WHAT IS BEING ASKED -
Every line below is to be copied exactly, with the pictures left out.

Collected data
*****
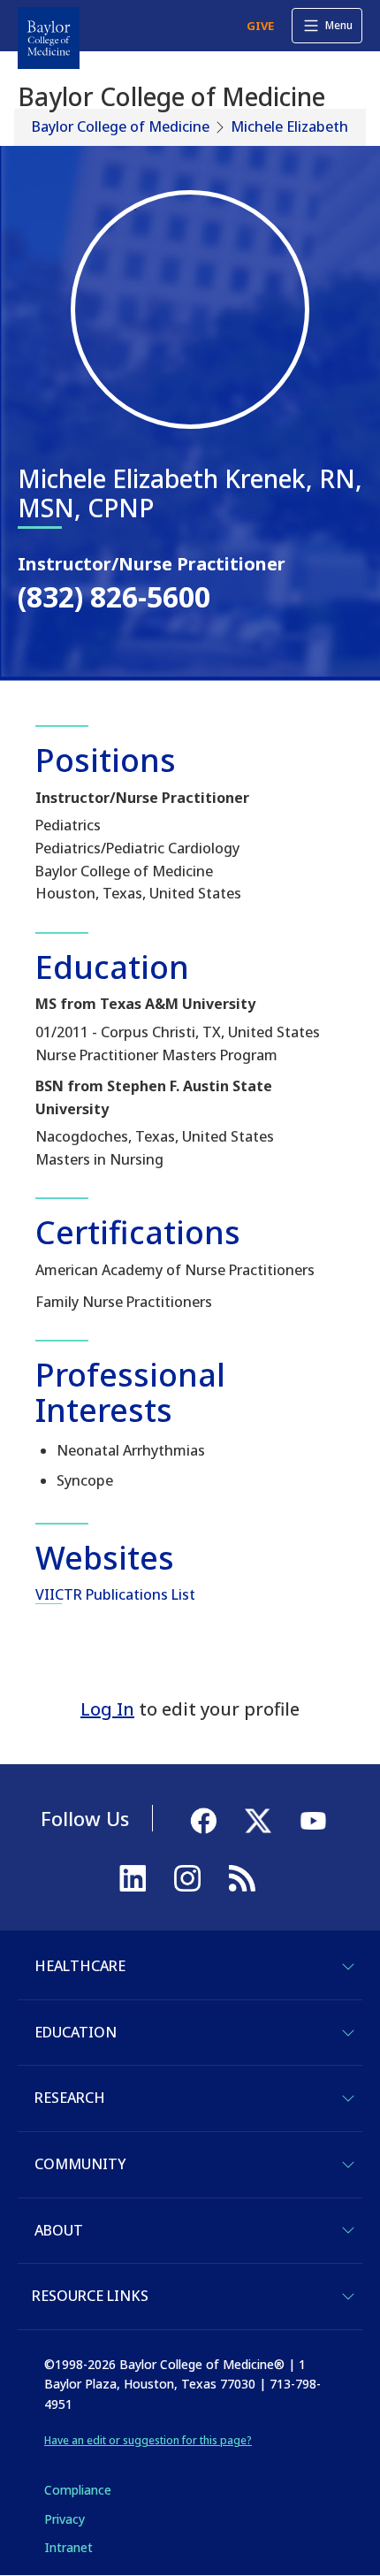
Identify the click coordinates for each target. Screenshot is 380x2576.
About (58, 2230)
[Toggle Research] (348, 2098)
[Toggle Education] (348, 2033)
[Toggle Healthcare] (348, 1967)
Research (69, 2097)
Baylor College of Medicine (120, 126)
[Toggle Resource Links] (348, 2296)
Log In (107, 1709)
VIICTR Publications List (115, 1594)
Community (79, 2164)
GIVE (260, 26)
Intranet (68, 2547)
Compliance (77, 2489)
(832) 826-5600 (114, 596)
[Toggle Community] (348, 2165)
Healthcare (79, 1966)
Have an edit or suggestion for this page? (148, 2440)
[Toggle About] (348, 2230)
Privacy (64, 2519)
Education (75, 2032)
*****
EXERCISE RESULT -
Identify the click coordinates for each target. Screenshot is 380x2576.
About (58, 2230)
[Toggle Research] (348, 2098)
[Toggle Education] (348, 2033)
[Toggle Healthcare] (348, 1967)
Research (69, 2097)
Baylor College of Medicine (120, 126)
[Toggle Resource Links] (348, 2296)
Log In (107, 1709)
VIICTR Publications List (115, 1594)
Community (79, 2164)
GIVE (260, 26)
Intranet (68, 2547)
Compliance (77, 2489)
(832) 826-5600 (114, 596)
[Toggle Community] (348, 2165)
Healthcare (79, 1966)
Have an edit or suggestion for this page? (148, 2440)
[Toggle About] (348, 2230)
Privacy (64, 2519)
Education (75, 2032)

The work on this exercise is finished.